Never really opened them. But, I smelled near the lids. The one with the RYR does smell good. The other "regular" batch has a smell that reminds me of the glue/paste that we used as kids back in grammar school.
 
I have few more days till the 21 day harvest day. I really want to pitch some of this on to Asian pear and some on to plum. I'd like to put the fruit in the bottle. Should I pasteurize the whole batch then cut up fruit and put fruit in freezer then put in bottle then bottle pasteurized rice wine on to it? Or should I divide pasteurize some bottle that. Transfer to two buckets some with each kind of fruit?
I need advice.

Any thoughts?
 
Putting fruit in there with it unpasturized will wake up the yeasties and get fermentation started again, you will lose some sugar that way and its sweetnes but gain a bit of alcohol. Pasturize, then put on fruit and let it sit a while, thats my story
 
Putting fruit in there with it unpasturized will wake up the yeasties and get fermentation started again, you will lose some sugar that way and its sweetnes but gain a bit of alcohol. Pasturize, then put on fruit and let it sit a while, thats my story

I always add fruit after harvesting and never pasteurize. We drink it all within a week or two though.
 
Started my second batch today, harvesting the first batch soon - maybe tonight, it's been 3 weeks but it's hard to tell how much liquid is in there. This batch went really well as I was more patient and waited for things to properly cool before adding the yeast balls. My admin at work has a container of peanut butter pretzels on her desk at all times that you can buy at Costco, turns out that it's a gallon and PET, so I grabbed one of the empties and put a batch of rice wine in it. 6C of rice fit perfectly, I may just have her keep giving me the empties :)
 
Putting fruit in there with it unpasturized will wake up the yeasties and get fermentation started again, you will lose some sugar that way and its sweetnes but gain a bit of alcohol. Pasturize, then put on fruit and let it sit a while, thats my story

Thanks. Saturday is harvest day so I'll plan on getting the fruits Wednesday or Thursday so I can cut they up and get it frozen.
 
I just had a small sample for the first time in a few weeks. Completely different taste than the last time. Tastes like a standard wine, very smooth. I'm impressed, much better than I expected it to turn out after those first samples.
 
How is everyone smelling these just out of curiosity? Are you opening it? I never smell a thing until harvesting time because that is the first time I ever open it. Maybe that is why mine always smells great...

I was able to pick the jars up and smell near the lid. I'm the same as you. I like to just leave everything alone and not mess with it,opening, stirring, etc. The smell was strong enough where I didn't need to open the jars...

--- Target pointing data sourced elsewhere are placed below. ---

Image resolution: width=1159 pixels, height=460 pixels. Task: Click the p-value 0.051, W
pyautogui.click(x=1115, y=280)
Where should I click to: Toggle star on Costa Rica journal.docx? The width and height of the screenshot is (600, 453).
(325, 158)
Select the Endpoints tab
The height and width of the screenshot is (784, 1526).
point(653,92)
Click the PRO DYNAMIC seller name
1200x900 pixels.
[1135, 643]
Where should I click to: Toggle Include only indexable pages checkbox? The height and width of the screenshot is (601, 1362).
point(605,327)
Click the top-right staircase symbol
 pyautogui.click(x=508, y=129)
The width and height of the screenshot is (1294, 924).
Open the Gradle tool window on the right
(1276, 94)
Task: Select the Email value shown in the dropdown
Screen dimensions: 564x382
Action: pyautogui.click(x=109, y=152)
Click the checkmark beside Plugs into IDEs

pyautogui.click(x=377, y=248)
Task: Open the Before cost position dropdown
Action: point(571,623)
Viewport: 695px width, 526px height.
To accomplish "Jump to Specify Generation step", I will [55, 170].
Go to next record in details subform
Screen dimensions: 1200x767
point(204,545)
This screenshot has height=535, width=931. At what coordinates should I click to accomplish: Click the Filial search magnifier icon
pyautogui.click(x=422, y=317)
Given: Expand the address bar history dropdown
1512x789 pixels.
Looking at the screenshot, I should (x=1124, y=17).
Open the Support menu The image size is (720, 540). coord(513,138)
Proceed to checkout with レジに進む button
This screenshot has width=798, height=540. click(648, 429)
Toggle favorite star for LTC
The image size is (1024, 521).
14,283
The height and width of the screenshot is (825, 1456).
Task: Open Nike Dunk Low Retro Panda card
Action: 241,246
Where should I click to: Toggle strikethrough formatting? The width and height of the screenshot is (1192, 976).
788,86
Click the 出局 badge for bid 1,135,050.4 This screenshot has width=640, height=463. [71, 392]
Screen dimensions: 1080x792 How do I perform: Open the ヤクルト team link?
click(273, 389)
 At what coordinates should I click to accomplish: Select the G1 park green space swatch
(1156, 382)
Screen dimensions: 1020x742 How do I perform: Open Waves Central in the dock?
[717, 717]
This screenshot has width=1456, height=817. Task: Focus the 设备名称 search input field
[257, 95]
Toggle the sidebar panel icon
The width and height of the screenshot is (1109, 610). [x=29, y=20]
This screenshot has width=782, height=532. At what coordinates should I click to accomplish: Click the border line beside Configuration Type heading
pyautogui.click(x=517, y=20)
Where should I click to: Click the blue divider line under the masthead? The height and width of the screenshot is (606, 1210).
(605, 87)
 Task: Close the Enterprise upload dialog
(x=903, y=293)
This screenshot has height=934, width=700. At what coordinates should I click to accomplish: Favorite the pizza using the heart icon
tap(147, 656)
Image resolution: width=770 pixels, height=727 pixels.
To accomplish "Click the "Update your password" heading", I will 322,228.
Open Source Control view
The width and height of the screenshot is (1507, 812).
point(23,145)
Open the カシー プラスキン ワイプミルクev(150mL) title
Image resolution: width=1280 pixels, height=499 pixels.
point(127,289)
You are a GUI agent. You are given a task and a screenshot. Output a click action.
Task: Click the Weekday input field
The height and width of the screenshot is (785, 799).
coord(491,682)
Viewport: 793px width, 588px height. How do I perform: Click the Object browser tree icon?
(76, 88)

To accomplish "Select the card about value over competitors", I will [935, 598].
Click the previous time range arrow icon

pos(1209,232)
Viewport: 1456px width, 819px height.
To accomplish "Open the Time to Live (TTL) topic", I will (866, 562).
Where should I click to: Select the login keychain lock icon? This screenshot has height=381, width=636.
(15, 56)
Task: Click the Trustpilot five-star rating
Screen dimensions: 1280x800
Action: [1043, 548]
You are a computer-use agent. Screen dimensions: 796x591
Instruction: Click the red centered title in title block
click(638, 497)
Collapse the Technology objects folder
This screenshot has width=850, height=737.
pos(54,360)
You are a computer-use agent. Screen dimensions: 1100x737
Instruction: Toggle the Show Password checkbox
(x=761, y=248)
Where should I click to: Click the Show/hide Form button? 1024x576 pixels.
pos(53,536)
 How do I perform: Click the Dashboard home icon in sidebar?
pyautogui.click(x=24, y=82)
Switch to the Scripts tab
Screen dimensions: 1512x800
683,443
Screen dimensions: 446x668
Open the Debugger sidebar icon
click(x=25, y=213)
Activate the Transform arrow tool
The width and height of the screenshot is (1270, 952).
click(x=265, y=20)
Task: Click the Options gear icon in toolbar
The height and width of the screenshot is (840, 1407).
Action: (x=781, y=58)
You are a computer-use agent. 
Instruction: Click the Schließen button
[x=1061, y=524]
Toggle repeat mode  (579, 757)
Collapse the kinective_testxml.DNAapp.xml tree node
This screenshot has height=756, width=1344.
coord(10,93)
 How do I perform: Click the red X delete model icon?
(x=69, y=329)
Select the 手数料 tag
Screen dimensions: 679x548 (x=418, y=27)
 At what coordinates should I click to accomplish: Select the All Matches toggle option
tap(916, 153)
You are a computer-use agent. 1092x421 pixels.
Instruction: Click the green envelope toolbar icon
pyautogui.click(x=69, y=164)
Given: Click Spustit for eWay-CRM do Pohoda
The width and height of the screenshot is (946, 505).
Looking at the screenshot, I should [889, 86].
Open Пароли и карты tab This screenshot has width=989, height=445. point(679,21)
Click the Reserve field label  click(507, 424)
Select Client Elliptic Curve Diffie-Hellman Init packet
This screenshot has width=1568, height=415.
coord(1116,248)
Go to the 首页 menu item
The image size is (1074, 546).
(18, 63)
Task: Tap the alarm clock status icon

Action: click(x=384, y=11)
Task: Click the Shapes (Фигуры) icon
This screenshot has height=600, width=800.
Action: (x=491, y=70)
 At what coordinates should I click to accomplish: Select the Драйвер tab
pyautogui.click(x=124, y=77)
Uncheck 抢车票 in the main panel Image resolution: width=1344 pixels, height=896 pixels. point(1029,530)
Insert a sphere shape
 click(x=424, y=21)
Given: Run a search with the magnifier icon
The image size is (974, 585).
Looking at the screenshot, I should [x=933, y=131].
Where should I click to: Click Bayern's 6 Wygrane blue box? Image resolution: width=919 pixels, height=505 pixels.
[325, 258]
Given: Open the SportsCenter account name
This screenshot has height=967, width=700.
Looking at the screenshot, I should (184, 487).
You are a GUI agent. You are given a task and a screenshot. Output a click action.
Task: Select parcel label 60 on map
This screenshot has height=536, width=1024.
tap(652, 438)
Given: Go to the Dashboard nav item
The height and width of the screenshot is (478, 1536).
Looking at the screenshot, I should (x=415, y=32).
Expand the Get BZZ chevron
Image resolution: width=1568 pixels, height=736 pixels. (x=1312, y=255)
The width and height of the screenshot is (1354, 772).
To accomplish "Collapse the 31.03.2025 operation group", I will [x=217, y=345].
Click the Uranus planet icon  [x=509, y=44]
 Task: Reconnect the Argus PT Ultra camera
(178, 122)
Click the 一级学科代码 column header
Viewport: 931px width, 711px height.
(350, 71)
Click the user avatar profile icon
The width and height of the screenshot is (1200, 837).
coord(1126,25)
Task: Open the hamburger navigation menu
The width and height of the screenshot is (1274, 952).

Never really opened them. But, I smelled near the lids. The one with the RYR does smell good. The other "regular" batch has a smell that reminds me of the glue/paste that we used as kids back in grammar school.
This is what I did too. Just stuck my nose right next to the threads on the jar and took a long whiff.

The only time I've smelled library paste was when I was harvesting the batch made with regular long grain rice. It was such a clear loser in the grains experiment I didn't see a need to really go into it in all that much detail.

When I was crushing the RYR for the 4+1 batch RYR experiment I did notice that the crushed RYR has a very definite raisin smell. It's rather nice actually.

Any thoughts?

Putting fruit in there with it unpasturized will wake up the yeasties and get fermentation started again, you will lose some sugar that way and its sweetnes but gain a bit of alcohol. Pasturize, then put on fruit and let it sit a while, thats my story
This is true. I usually like to let my yeast break up solid fruit a bit though. I haven't done any fruit additions to the rice wine yet though. I'd like to get a good process worked out before I go messing with it to much.
 
Fruits can contain natural yeasts and other stuff especially on the skins. It can grow. If you have pure ethanol it kills everything, but in lower alcohol levels be careful. If you're drinking it like right after adding fruit no worries, but its a posssibility if you let it sit for more than 6 hours depending on temp. Most fruit juices you buy commercially are already pastuerized.